Imagine some day in the future you kiss your young grandchildren and daughter goodbye as they head to downtown Houston in their new self-driving car. An hour later, you hear on the radio there’s been a massive wireless service outage. You fight back that tinge of nausea in the pit of your stomach as your mind immediately flashes to your family whizzing down I-45. No network connection. No navigation. No traffic data.

You’re left to hope the onboard safety systems designed for such circumstances function as promised.

Back to the present. AT&T network customers in Austin, Houston, San Antonio, Indianapolis, Chicago, Atlanta, Miami, Dallas and New York City—more than 70,000 in total—were affected by an outage Feb. 21. About one out of two AT&T customers reported having trouble with their cell phones, and another 40% lost signal entirely, according to a Time online story.

Cricket Wireless, which is owned by AT&T, had problems, too.

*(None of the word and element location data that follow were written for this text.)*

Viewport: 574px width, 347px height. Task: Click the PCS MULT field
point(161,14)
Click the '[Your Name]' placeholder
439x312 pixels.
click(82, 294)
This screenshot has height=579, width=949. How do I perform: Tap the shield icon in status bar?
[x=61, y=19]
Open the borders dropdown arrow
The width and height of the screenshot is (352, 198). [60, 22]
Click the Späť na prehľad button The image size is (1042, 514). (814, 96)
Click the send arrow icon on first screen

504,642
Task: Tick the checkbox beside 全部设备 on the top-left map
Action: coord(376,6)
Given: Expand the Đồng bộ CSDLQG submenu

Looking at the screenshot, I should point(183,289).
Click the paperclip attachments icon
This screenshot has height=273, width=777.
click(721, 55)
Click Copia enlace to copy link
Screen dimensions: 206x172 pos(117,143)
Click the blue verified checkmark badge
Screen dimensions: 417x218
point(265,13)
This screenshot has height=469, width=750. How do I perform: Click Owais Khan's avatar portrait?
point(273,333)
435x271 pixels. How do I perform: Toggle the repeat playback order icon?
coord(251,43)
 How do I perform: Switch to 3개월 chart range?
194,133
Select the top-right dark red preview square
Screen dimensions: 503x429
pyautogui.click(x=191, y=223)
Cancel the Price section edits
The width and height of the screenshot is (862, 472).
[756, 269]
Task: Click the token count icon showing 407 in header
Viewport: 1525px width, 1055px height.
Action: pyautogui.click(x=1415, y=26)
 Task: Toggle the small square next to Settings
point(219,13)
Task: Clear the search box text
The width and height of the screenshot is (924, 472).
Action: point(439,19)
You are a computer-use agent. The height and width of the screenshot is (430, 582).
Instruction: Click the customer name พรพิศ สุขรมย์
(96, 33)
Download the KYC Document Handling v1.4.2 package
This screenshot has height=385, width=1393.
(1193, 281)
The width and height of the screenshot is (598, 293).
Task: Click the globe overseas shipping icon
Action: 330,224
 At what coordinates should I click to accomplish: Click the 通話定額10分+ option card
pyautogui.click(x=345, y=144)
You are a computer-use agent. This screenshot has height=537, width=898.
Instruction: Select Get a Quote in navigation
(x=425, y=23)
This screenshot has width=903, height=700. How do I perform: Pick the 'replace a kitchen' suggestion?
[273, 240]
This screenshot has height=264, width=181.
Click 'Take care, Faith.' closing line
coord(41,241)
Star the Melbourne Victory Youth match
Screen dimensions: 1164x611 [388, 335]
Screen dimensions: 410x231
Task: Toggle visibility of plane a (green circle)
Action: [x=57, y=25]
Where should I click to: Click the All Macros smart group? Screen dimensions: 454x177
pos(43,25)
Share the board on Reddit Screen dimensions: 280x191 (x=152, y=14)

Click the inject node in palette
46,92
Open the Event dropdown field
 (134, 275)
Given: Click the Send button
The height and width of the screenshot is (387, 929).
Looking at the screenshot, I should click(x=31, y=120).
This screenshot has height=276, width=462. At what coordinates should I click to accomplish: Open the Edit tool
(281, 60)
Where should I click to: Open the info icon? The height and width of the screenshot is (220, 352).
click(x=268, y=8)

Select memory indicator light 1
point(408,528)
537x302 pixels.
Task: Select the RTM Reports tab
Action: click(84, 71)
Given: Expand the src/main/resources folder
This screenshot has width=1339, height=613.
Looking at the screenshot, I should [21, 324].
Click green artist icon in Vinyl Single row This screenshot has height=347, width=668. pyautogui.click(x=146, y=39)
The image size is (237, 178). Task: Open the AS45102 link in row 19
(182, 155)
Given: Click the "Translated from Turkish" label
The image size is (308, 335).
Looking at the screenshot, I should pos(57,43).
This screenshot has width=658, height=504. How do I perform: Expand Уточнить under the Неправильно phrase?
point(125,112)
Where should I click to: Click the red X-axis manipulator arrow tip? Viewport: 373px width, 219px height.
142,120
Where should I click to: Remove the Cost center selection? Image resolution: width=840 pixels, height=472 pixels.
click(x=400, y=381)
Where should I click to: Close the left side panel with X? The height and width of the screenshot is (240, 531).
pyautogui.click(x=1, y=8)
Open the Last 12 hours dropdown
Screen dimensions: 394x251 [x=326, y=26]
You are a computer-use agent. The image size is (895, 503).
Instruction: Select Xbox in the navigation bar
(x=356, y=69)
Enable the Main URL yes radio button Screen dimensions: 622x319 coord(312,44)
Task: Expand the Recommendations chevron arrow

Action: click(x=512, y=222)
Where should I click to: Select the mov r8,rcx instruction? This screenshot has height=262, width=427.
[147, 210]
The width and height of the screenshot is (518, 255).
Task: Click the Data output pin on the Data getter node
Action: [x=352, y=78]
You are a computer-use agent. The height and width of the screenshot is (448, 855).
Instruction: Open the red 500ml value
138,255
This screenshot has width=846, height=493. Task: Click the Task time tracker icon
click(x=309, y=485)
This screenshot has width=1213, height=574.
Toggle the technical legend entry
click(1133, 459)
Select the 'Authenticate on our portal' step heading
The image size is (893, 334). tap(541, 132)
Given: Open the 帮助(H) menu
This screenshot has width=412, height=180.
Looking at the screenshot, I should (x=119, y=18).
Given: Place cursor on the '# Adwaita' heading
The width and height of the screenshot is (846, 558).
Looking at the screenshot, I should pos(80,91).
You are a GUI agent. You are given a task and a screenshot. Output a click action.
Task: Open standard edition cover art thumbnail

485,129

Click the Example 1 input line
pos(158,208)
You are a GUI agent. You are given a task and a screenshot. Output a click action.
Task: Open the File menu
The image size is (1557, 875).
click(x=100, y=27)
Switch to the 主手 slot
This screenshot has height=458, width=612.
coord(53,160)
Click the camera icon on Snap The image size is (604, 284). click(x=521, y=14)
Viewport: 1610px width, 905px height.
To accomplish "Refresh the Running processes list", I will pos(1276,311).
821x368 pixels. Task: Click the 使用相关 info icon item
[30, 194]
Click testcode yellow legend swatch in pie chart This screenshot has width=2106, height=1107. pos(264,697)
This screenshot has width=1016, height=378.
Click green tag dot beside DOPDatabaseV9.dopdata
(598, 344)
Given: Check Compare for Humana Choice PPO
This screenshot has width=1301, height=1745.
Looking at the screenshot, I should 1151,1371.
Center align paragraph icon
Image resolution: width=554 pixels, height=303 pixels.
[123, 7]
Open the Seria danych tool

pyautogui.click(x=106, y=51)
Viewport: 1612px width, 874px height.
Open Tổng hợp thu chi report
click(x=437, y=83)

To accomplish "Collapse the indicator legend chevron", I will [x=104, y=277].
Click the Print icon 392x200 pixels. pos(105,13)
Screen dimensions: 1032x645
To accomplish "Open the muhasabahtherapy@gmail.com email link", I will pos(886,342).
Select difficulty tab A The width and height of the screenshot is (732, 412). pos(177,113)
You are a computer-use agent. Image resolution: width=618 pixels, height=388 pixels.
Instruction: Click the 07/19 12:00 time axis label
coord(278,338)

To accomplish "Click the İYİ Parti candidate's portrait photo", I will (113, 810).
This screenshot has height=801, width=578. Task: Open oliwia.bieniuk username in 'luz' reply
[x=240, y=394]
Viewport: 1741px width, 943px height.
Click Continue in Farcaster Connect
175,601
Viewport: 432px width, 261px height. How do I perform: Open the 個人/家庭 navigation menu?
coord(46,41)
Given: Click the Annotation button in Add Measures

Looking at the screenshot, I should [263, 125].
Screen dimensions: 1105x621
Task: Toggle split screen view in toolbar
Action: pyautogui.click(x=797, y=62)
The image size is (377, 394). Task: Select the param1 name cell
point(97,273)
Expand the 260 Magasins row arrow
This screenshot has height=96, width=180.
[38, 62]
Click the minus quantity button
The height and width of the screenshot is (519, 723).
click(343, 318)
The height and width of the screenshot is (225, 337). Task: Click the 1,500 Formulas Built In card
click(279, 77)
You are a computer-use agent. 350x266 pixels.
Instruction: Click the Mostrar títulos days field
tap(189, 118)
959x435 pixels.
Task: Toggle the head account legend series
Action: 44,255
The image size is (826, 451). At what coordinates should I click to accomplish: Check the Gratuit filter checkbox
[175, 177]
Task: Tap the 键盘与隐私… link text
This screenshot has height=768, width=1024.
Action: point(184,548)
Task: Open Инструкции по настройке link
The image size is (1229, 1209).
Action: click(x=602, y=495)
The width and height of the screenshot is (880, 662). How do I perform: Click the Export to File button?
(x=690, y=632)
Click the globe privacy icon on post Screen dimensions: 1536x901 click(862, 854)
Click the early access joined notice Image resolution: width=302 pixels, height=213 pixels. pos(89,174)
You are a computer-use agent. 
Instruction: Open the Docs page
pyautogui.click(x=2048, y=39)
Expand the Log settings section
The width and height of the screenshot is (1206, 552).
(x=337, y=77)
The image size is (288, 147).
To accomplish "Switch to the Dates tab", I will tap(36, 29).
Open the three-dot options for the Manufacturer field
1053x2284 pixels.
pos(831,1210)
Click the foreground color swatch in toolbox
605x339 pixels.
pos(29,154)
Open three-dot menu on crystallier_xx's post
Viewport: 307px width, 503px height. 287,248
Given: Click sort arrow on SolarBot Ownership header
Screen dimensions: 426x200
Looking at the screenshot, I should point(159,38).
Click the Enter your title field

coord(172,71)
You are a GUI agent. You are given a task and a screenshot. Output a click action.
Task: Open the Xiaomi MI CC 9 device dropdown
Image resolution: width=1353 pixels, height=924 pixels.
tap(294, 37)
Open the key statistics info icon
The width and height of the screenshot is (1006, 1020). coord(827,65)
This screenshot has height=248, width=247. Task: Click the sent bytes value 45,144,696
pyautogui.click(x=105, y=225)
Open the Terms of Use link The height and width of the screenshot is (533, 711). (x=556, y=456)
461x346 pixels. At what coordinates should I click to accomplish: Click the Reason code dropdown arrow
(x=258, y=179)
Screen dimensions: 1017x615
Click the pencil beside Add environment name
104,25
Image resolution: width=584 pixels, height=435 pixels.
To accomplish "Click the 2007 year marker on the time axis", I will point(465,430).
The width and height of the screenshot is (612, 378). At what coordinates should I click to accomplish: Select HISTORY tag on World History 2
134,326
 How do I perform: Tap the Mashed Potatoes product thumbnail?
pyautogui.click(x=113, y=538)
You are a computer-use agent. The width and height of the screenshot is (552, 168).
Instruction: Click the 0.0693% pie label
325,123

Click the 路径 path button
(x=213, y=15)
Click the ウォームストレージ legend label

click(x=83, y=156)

About 13,500 Cricket customers reported outages, and Verizon and T-Mobile customers had problems trying to reach customers of affected carriers. AT&T attributed its outage to a “process error,” according to an NBC News online story.

The point, especially in the context of a potentially life-threatening situation like the future self-driving car scenario, is the importance of redundancy, especially when it comes to communications systems.

Look no further than the Sept. 11, 2001, terror attack. Many may recall that the multi-layered broadcast infrastructure serving New York City was bent but did not break when the TV tower atop World Trade Center Tower 1 came down. TV broadcasters on other towers, radio stations, cable TV and satellite TV seamlessly kept the public informed.

What about the communications redundancy needed to maintain safe operation of self-driving vehicles in the future? The U.S. Department of Transportation is looking into the matter—in particular, into finding an alternative to the Global Positioning System (GPS).

NAB is heading up the broadcast effort to pitch ATSC 3.0’s Broadcast Positioning System (BPS) to the Transportation Department as an effective terrestrial GPS alternative. Not only does GPS deliver critical positioning info but also accurate timing data upon which everything from modern power generation to stock trading depends. So having a backup simply makes sense.

The department’s effort may have taken on added urgency as the White House said in mid-February that Russia is developing a weapon that could one day threaten satellites.

If this is a legitimate threat to the nation’s security, one could envision a scenario in which the Department of Defense gets involved, throws around a few billion dollars to make 3.0 BPS a reality and in the process solves the NextGen-TV-voluntary-transition-jampacked-3.0-lighthouse challenge the industry currently faces.